** Records supplied follows **
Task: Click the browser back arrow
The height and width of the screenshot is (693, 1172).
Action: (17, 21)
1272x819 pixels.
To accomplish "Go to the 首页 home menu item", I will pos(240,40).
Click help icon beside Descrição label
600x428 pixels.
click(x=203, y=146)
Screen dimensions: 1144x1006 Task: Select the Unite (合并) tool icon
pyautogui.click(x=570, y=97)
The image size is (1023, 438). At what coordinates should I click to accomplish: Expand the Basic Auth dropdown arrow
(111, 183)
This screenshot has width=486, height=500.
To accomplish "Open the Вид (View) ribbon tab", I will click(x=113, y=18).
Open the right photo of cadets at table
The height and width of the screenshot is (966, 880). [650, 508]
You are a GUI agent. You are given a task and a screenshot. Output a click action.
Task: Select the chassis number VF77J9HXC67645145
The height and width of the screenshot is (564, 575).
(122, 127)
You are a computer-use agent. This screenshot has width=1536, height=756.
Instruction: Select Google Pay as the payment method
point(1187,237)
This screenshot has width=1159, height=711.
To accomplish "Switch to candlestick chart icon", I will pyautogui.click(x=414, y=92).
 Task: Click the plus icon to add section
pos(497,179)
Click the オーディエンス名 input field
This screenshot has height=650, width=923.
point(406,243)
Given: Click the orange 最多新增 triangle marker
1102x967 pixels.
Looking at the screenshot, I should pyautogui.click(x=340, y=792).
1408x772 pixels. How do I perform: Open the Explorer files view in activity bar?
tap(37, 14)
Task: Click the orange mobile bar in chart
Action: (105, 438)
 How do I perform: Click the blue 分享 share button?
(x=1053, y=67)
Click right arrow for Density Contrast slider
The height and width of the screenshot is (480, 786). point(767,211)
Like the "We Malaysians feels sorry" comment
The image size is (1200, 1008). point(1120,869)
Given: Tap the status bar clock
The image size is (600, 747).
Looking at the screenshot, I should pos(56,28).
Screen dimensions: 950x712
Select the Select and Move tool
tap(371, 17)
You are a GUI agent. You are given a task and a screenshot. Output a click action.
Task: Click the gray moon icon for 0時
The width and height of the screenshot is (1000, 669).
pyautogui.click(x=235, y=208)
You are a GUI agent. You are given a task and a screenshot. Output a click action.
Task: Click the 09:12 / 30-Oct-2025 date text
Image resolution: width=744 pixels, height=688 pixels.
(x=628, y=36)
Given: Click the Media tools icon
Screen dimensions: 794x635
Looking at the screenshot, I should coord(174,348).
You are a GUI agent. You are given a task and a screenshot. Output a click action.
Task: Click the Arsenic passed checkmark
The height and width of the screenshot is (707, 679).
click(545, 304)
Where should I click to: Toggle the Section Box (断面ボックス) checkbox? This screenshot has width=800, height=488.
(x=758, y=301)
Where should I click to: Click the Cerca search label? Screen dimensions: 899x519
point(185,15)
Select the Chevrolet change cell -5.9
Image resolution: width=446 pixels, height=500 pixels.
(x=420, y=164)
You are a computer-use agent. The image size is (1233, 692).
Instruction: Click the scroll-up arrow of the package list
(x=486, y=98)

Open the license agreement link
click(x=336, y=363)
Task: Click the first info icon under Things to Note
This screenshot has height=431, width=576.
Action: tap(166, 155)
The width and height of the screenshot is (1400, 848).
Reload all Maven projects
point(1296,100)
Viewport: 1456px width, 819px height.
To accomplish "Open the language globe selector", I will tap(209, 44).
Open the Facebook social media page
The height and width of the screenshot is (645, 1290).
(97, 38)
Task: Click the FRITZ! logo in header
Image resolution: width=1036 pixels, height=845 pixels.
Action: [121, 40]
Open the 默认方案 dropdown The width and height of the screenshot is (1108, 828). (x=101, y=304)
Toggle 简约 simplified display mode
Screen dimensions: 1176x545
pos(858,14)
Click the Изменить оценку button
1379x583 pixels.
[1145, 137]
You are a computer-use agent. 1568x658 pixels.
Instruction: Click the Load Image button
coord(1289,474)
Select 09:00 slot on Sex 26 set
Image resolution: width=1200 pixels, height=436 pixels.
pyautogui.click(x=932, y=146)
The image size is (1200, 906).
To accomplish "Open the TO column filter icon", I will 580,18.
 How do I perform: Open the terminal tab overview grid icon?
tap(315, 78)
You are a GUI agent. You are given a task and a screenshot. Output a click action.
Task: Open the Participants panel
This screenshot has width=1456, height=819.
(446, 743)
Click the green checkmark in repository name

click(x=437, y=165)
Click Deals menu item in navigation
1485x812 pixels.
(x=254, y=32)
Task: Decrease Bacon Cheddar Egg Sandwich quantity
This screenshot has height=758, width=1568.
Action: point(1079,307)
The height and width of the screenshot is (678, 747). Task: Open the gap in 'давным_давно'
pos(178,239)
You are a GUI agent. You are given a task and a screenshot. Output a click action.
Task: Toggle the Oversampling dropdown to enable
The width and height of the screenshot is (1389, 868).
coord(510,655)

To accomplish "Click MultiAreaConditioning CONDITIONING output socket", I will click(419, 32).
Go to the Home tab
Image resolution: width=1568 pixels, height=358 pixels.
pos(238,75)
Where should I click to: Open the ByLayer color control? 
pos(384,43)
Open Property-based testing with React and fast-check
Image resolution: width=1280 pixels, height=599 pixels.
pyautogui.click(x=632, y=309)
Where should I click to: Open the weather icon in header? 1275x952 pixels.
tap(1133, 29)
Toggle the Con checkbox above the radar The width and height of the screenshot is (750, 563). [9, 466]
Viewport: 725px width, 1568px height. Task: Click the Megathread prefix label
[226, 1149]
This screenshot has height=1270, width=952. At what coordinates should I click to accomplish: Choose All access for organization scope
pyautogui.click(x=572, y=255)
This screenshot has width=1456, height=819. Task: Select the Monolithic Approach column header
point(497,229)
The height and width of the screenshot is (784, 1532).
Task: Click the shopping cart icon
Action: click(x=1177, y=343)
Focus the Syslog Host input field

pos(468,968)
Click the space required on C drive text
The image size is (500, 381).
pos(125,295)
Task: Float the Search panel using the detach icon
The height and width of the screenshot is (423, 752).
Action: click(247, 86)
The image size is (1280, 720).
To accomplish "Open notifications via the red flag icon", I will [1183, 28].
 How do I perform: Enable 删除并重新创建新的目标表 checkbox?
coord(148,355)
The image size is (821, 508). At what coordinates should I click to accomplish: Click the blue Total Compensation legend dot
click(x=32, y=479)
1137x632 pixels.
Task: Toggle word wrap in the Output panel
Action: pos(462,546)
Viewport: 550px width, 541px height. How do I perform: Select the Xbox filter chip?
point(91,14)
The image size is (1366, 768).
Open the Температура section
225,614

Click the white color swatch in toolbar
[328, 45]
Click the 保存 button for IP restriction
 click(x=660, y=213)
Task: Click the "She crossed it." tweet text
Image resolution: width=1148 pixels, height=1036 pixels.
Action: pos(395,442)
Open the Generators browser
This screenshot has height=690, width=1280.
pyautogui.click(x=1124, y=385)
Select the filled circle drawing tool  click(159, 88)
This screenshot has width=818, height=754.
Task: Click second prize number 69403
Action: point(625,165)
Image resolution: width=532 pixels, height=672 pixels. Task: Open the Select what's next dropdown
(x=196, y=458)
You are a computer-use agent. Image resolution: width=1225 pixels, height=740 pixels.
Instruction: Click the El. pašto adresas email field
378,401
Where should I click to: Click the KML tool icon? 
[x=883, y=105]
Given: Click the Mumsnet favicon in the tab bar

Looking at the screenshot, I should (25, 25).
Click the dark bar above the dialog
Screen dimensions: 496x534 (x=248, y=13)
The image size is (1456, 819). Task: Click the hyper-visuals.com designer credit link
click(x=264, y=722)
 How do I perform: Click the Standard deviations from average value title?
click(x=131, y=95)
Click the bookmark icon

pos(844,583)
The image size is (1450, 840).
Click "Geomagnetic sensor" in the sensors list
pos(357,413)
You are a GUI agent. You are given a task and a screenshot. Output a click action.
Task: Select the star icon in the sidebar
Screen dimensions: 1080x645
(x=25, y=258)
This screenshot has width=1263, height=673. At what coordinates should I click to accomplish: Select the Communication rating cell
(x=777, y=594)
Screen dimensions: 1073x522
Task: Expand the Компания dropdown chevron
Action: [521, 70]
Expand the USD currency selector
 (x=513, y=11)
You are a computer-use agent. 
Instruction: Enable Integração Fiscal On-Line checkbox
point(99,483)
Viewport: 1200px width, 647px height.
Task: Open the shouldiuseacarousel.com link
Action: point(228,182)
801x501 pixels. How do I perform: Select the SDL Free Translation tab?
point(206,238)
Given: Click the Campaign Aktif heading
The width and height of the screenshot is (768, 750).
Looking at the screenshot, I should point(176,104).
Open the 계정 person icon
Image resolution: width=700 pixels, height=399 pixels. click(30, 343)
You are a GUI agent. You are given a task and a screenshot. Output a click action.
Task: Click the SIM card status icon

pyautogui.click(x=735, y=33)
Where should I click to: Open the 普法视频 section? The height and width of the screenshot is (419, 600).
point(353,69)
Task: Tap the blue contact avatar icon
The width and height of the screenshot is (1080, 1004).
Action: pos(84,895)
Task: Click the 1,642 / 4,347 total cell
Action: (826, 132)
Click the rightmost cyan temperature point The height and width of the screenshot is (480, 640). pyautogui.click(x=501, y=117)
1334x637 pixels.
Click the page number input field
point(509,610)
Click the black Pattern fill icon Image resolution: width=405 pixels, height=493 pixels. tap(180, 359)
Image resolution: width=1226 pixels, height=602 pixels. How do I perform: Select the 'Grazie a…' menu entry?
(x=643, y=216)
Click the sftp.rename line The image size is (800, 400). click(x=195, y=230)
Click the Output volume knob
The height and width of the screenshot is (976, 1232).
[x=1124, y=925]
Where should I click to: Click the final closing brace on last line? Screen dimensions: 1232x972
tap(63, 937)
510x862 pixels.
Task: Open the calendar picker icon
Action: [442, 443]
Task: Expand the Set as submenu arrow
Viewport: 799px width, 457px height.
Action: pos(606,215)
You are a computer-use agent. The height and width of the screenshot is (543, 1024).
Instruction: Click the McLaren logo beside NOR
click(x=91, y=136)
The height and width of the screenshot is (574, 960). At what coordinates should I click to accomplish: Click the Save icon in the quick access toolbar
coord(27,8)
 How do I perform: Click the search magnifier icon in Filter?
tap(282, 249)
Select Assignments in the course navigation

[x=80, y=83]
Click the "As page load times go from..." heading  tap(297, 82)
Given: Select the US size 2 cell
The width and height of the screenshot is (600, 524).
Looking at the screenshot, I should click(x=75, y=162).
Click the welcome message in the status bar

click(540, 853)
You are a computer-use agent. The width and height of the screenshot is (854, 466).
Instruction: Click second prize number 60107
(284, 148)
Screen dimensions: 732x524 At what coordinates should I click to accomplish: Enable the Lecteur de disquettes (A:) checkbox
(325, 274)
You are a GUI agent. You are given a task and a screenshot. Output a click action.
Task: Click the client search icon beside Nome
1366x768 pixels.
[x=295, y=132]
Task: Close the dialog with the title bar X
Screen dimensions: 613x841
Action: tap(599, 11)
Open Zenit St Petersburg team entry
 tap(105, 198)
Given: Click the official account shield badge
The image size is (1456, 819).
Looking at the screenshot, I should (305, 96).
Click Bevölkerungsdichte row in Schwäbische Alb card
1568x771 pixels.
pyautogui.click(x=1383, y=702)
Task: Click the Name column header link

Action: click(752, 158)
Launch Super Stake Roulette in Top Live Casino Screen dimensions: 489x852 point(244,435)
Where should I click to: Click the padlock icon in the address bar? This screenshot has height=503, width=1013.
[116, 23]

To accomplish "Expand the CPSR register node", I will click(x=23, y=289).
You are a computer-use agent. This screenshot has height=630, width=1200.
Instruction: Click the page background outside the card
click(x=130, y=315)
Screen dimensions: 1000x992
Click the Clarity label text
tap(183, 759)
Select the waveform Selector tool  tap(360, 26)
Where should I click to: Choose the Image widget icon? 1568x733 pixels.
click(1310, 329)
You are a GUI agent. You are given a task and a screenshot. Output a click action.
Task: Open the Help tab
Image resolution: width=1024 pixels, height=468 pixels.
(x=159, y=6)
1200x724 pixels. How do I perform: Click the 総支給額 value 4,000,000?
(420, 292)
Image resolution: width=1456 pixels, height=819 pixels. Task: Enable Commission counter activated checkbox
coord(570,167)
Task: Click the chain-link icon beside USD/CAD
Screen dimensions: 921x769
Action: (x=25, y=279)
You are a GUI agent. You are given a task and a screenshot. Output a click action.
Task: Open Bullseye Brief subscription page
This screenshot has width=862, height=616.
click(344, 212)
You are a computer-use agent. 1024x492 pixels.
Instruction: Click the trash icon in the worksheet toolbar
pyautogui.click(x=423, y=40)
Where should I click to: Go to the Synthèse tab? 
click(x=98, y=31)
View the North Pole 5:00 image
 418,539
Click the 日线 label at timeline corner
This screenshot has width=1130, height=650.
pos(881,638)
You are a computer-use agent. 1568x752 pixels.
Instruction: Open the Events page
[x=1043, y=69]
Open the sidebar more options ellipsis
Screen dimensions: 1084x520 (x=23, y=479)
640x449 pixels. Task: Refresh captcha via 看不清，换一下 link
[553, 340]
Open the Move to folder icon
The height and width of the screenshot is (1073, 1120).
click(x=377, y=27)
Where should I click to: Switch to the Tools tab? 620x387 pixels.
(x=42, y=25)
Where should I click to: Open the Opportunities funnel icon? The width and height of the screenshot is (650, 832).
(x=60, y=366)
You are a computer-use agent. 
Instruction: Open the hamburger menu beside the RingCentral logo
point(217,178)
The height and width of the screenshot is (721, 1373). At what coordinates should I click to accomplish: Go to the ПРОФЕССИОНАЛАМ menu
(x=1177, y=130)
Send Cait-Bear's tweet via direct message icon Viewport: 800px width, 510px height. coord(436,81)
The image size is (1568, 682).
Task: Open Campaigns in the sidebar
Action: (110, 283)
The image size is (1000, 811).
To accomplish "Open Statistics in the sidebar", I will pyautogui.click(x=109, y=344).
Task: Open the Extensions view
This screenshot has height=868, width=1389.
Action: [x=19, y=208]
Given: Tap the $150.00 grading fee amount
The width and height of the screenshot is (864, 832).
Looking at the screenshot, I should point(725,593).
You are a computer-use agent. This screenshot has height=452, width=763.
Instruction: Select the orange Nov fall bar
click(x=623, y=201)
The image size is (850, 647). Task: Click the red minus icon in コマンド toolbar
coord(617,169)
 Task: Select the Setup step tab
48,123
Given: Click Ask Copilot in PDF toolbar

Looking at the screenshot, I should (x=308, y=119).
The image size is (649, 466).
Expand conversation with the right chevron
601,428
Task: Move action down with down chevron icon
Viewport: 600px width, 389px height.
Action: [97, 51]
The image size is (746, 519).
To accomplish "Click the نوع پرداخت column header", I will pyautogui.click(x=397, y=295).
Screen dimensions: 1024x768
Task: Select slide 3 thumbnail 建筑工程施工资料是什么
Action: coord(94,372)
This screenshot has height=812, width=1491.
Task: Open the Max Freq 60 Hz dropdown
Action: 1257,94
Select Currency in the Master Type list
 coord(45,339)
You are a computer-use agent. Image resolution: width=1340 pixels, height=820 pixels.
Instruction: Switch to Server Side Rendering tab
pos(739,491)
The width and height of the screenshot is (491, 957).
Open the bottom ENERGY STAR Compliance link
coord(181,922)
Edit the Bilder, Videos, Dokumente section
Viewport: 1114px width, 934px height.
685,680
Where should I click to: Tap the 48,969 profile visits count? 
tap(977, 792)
** End of Records supplied **
- _What to produce_: Scan the records for the word "heading" and copy every line where it is found.

- _Result below_:
Given: Click the Campaign Aktif heading
Click the "As page load times go from..." heading  tap(297, 82)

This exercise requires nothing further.